*** RECORDS SHOWN Section Begins ***
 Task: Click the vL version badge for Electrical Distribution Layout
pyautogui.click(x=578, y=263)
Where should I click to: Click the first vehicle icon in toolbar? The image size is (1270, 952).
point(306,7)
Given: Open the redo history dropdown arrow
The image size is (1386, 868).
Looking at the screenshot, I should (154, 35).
*** RECORDS SHOWN Section Ends ***
*** RECORDS SHOWN Section Begins ***
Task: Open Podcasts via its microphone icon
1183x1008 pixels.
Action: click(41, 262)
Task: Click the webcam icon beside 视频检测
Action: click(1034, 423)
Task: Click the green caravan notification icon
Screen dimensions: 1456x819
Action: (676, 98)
*** RECORDS SHOWN Section Ends ***
### EXERCISE
Look for the string "Open" in the entries above. Copy every line that has it.

### WORKED SOLUTION
Given: Open the redo history dropdown arrow
Task: Open Podcasts via its microphone icon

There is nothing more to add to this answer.